◆ Data provided ◆
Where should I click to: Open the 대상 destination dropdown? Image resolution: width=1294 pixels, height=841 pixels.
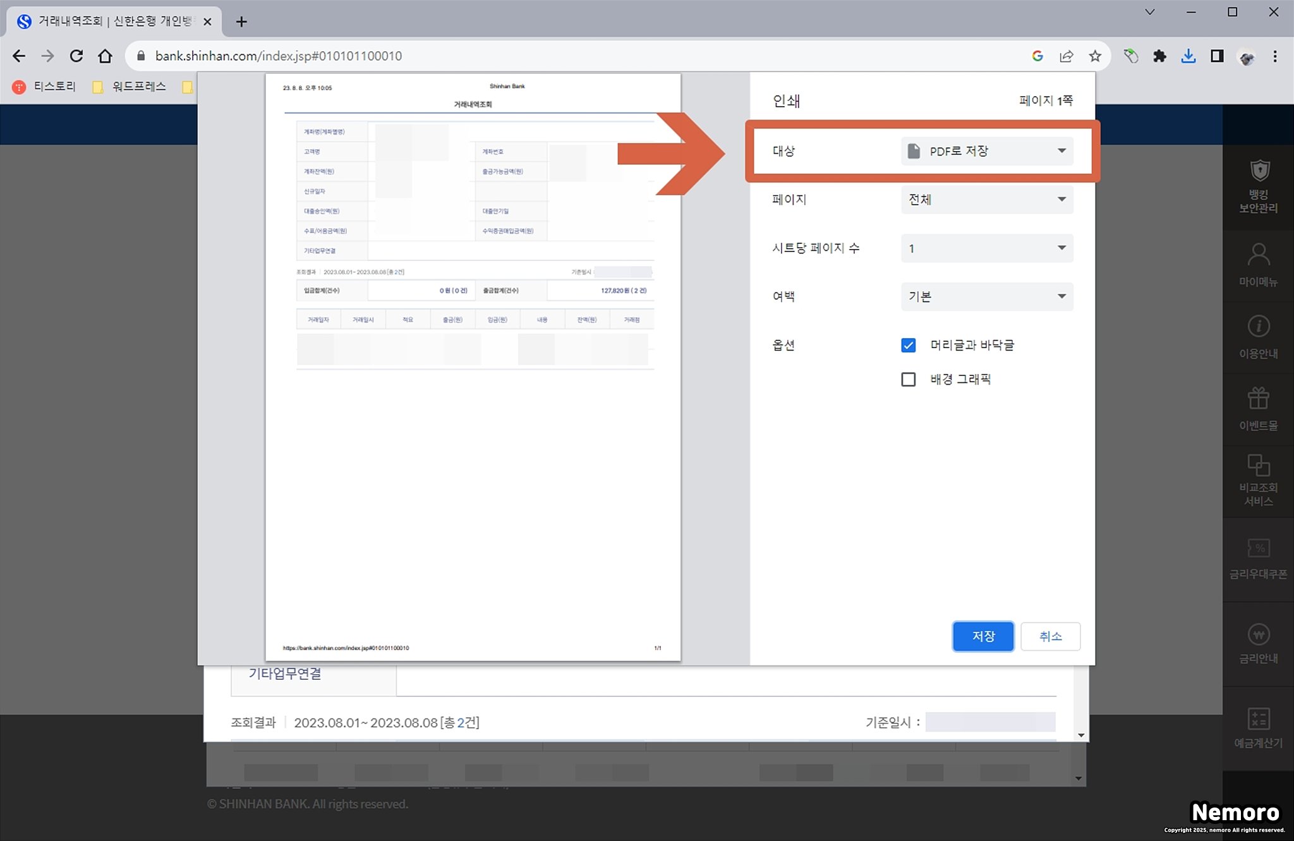pos(987,151)
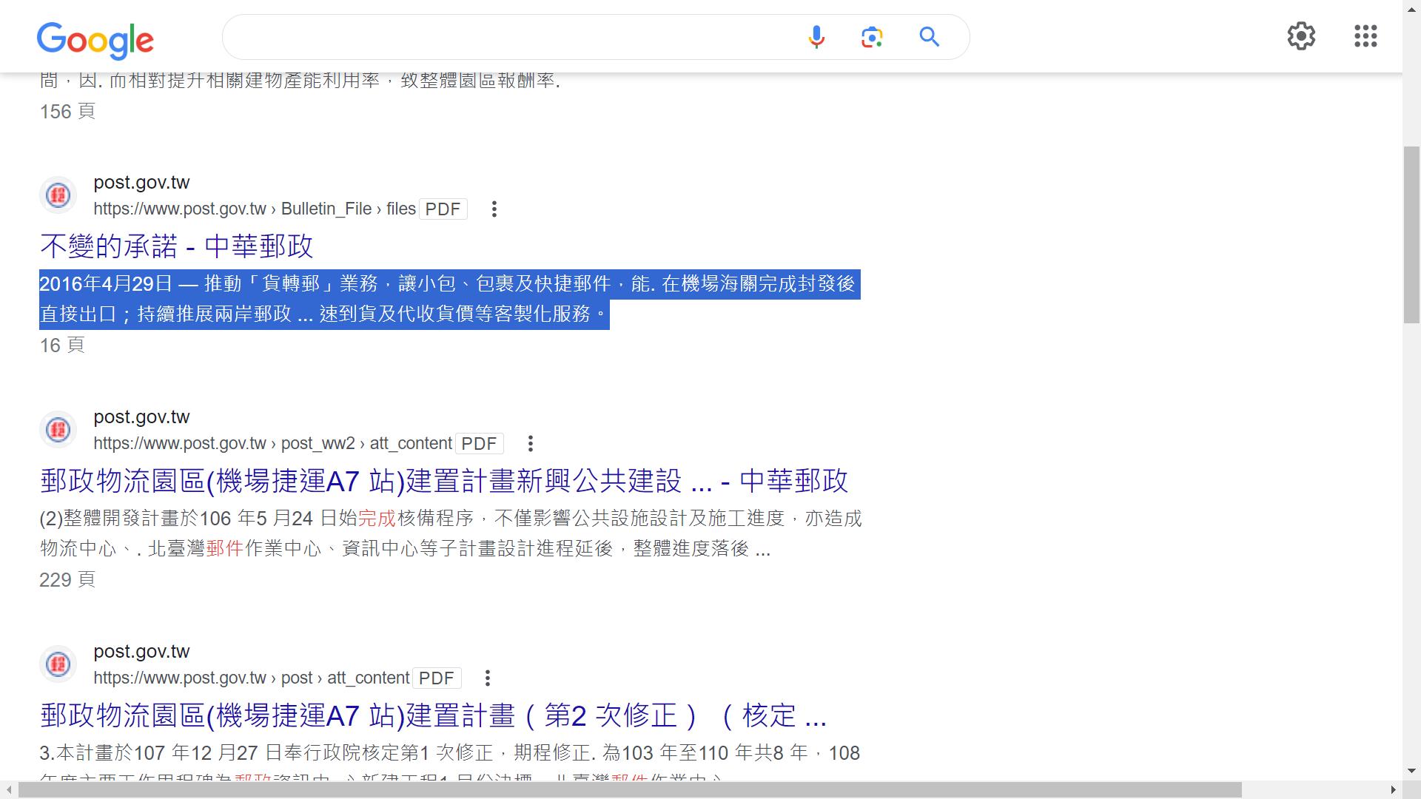Click favicon of 郵政物流園區 新興公共建設 result

pyautogui.click(x=58, y=430)
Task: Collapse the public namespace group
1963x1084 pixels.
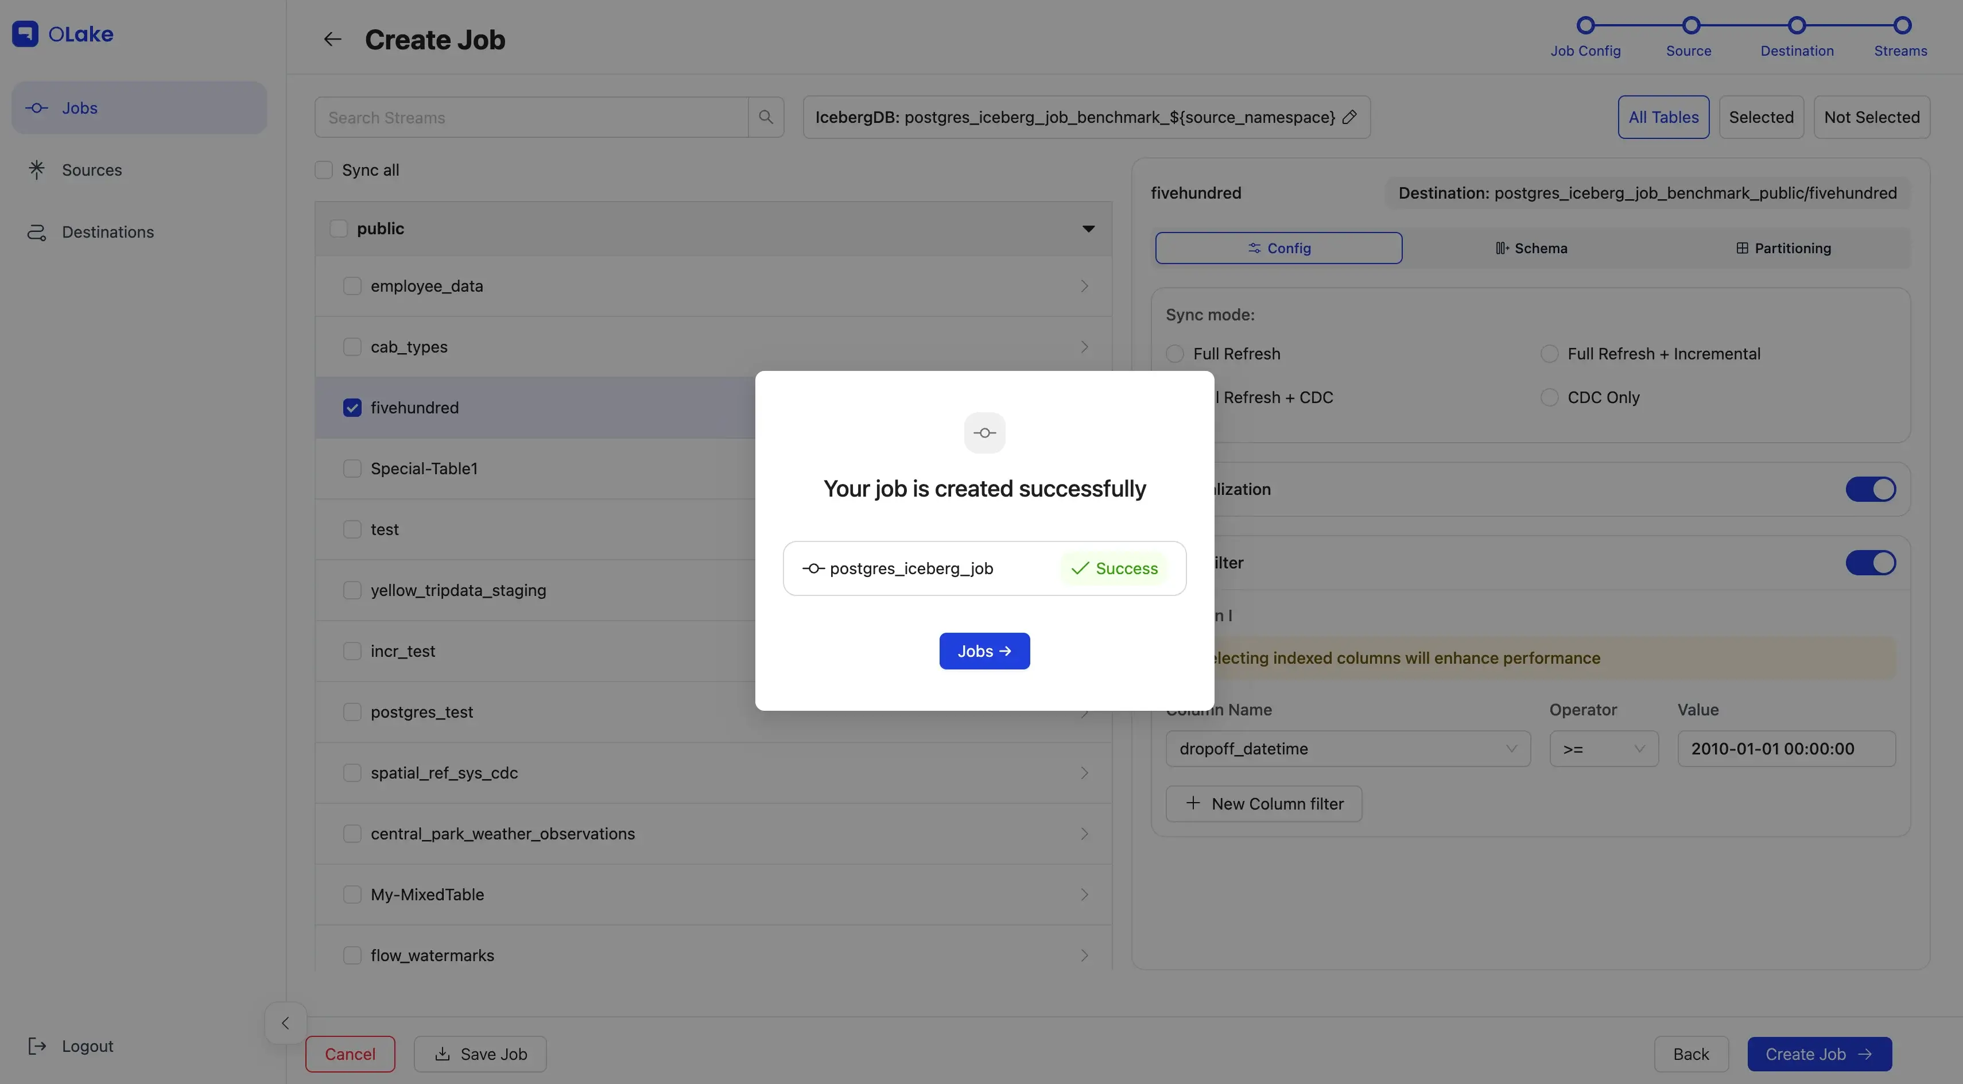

◆ What the task requires ◆
Each record above is to be written out exactly; the pictures are not.

◆ Output ◆
Where should I click to: Open the 대상 destination dropdown? Image resolution: width=1294 pixels, height=841 pixels.
pos(987,151)
Click favicon of 郵政物流園區 新興公共建設 result

pyautogui.click(x=58, y=430)
Task: Collapse the public namespace group
1963x1084 pixels.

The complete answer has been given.